Screen grounding examples:
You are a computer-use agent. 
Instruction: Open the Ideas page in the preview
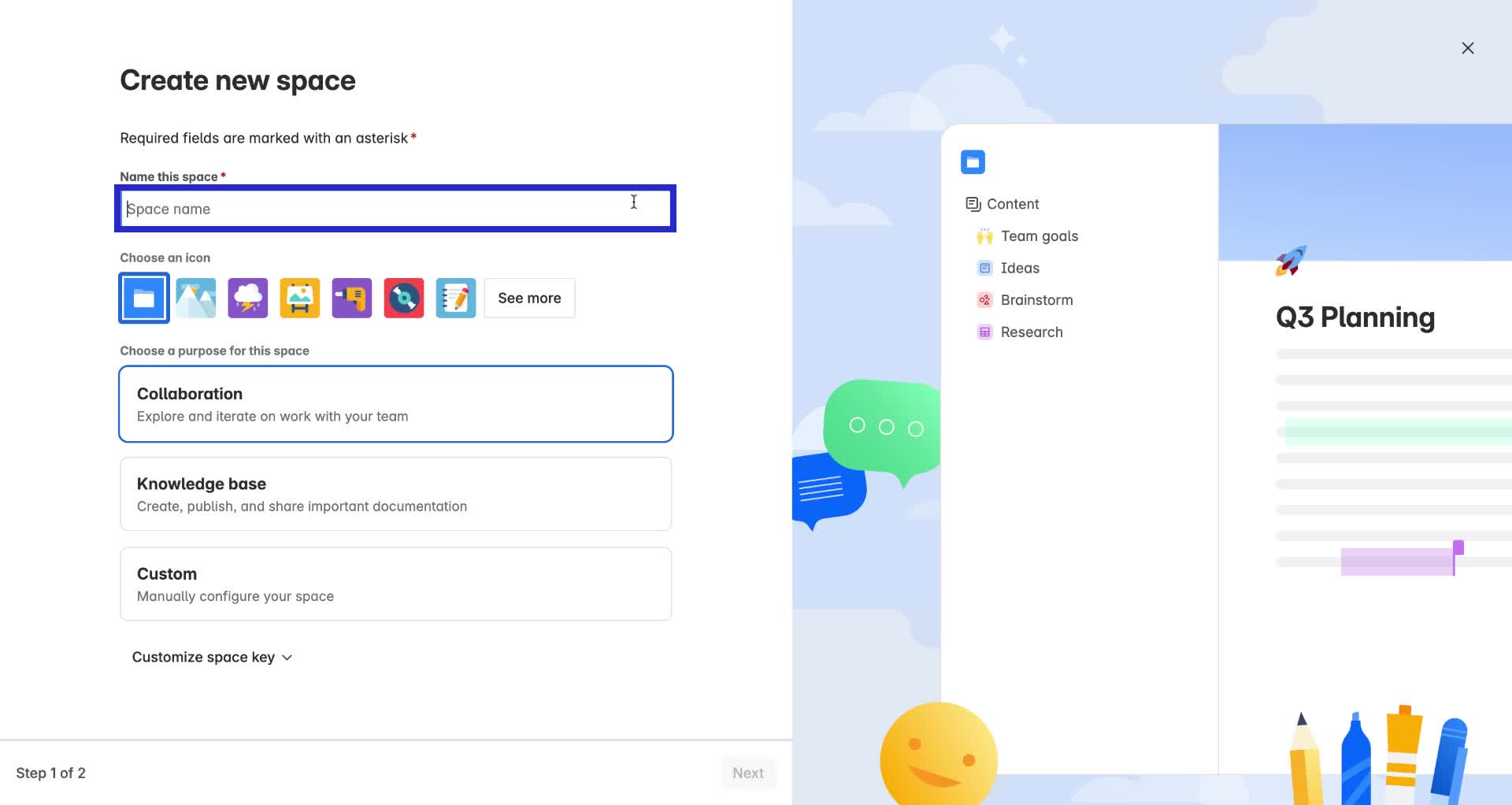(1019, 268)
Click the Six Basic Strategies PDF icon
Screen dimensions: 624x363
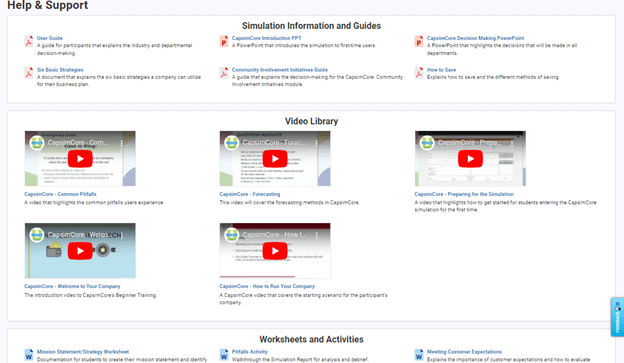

TASK DESCRIPTION:
Copy every line of the material above word for word, but leave out the pictures.

TASK OUTPUT:
You are a computer-use agent. 
Instruction: Open the Ideas page in the preview
(1019, 268)
Click the Six Basic Strategies PDF icon
Screen dimensions: 624x363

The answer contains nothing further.